# The Little Prince Club



## I liek Squirtles (Sep 29, 2011)

''What's essential is invisible to the eyes.''

Discuss one of the most symbolic novels ever made. 

Oh and we have ranks. 

Rose: For those who have read The Little Prince, but understand nothing or a little bit.

Aviator: Those who understand more than the Rose, but less than the Fox.

Fox: Those who understand the novel more.

Little Prince: For those who fully, thoroughly understand classic written by Antoine Saint-Exúpery.


----------



## LadyJirachu (Apr 24, 2013)

I really loved this book so naturally I wanna revive this club (: If thats okay with the forum rules.

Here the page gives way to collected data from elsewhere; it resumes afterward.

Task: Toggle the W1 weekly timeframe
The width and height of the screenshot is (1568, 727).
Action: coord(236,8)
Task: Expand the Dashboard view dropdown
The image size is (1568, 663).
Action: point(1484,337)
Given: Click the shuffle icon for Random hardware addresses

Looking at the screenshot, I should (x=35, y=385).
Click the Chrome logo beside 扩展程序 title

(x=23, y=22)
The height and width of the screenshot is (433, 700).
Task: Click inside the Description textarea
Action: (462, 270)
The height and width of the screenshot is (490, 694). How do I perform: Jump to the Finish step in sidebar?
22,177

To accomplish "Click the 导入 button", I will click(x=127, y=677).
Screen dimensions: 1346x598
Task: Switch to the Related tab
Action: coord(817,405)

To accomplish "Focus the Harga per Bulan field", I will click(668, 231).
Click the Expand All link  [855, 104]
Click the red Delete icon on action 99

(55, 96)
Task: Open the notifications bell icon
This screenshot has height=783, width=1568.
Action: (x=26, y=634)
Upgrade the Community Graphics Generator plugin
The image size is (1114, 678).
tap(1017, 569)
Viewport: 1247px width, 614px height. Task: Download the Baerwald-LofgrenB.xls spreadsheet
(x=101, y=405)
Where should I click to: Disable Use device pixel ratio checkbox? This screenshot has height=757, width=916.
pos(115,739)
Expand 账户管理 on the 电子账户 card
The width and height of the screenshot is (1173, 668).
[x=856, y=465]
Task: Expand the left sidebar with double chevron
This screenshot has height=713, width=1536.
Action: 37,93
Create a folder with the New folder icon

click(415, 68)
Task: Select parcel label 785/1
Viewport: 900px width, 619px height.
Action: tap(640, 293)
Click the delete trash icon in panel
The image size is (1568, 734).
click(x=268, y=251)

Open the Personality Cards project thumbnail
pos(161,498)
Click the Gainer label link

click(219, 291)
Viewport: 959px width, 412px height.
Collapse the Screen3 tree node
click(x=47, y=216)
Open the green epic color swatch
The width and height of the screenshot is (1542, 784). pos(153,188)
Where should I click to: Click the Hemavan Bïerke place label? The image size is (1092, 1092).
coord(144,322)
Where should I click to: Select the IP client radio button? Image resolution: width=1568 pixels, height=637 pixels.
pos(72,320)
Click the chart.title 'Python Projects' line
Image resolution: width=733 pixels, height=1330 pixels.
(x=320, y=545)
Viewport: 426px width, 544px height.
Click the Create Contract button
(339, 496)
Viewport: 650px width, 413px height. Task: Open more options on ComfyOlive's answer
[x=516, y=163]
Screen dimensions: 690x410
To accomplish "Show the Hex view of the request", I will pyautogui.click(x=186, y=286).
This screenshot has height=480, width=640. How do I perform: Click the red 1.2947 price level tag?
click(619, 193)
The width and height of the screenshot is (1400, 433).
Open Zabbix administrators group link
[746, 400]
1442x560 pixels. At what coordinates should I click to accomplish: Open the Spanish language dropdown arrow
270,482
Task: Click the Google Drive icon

The fox was awesome. :o So wise, he was....^^


----------



## mewtini (Apr 25, 2013)

Yeah, let's revive it.

:D I've done reports and analyses of it! Let's go. Go go.


----------



## I liek Squirtles (Apr 25, 2013)

So favoritest thing from the novel?

Personally, I loved the whole 'very few adults understand kids' thing because society.


----------



## mewtini (Apr 26, 2013)

I liek Squirtles said:


> So favoritest thing from the novel?
> 
> Personally, I loved the whole 'very few adults understand kids' thing because society.


That's kind of the point of it, haha!

I fell in love with everything that the Fox said! :D (Also the Little Prince himself. Durr.)


----------